Brunel University of London, UK

Maozhen Li received the Ph.D. degree from the Institute of Software, Chinese Academy of Sciences, Beijing, China, in 1997. He did his Post-Doctoral research in the Department of Computer Science at Cardiff University UK in 1999-2002. He is a Professor with the Department of Electronic and Electrical Engineering, Brunel University of London, UK. His main research interests include high-performance computing, big data analytics, and intelligent systems with applications to smart grids, smart manufacturing and smart cities. He has about 240 research publications in these areas, including four books. His book entitled “The Grid: Core Technologies” was introduced by Tsinghua publisher as a classical textbook on Grid computing. He is a Fellow of the British Computer Society (BCS) and the Institute of Engineering and Technology (IET). He has served over 30 IEEE conferences and serves on the editorial board for a number of journals. His research work on Big Data was shortlisted by Computing in May 2018 for BIG DATA EXCELLENCE AWARDS in the category of Most Innovative Big Data Solution. His recent research on a computation efficient AI model outperforms the two pioneering works in this field – GhostNet and MobileNet. This work is now available on IEEE Transactions on Neural Networks and Learning Systems.

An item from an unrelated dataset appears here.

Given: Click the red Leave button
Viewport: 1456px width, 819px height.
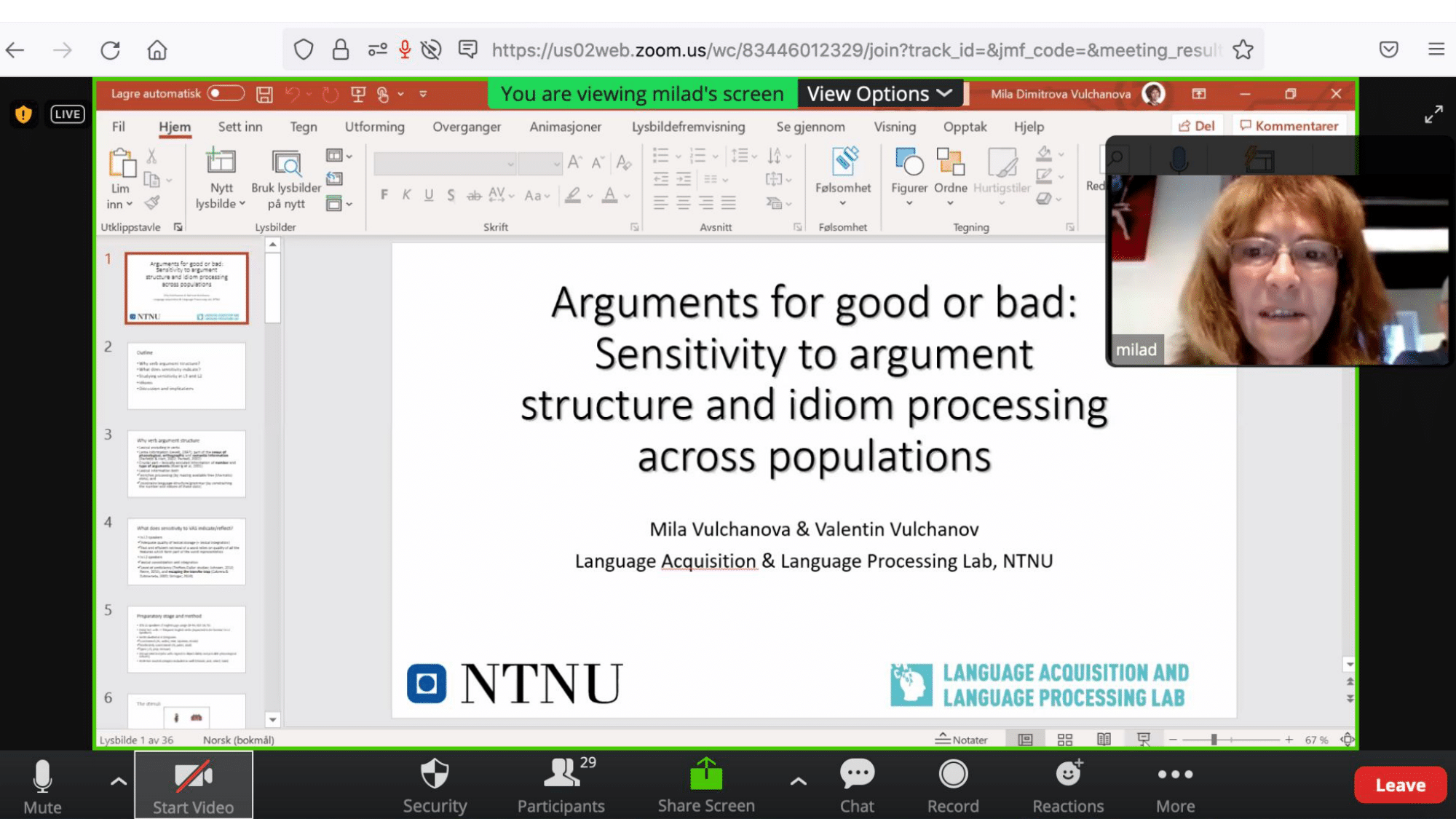Looking at the screenshot, I should (x=1399, y=785).
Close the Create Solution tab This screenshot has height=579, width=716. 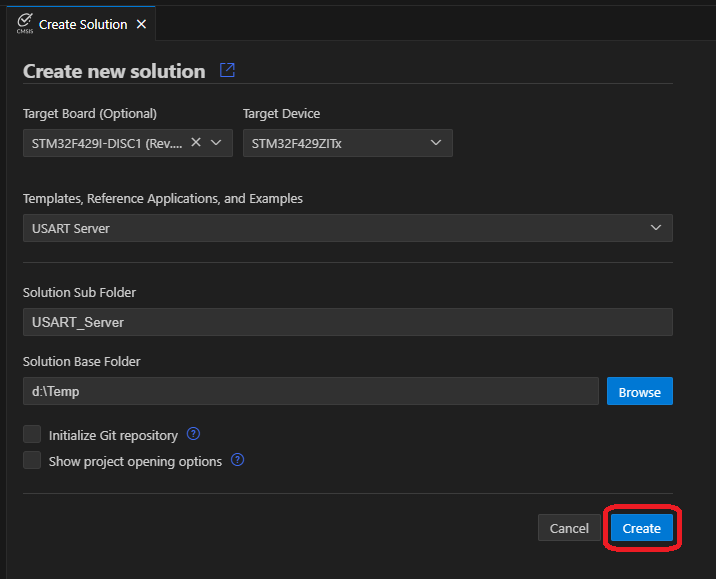(x=141, y=24)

Speech Title:  Interpretation and Computation Efficiency in Deep Neural Networks

Abstract: The past two decades have witnessed a tremendous success of AI applications in many areas mainly due to the rapid development of sophisticated deep neural networks (DNNs). However, DNNs normally work in a black-box style, making it challenging for deployment of DNNs in life critical situations such as autonomous driving where safety has to be guaranteed. This talk starts with a brief review on interpretation methods of DNNs based on which it presents SA-CAM, generating self-attention activation maps for visual interpretations of CNNs. Further down the line, this talk focuses on computation efficient lightweight AI models which can potentially be deployed on resource constrained mobile devices. Specifically, it presents CEModule, a computation efficient module for lightweight CNNs through model interpretation. Towards the end, this talk touches upon computation intensive heavyweight AI models like ChatGPT and brings up some discussions on their challenges.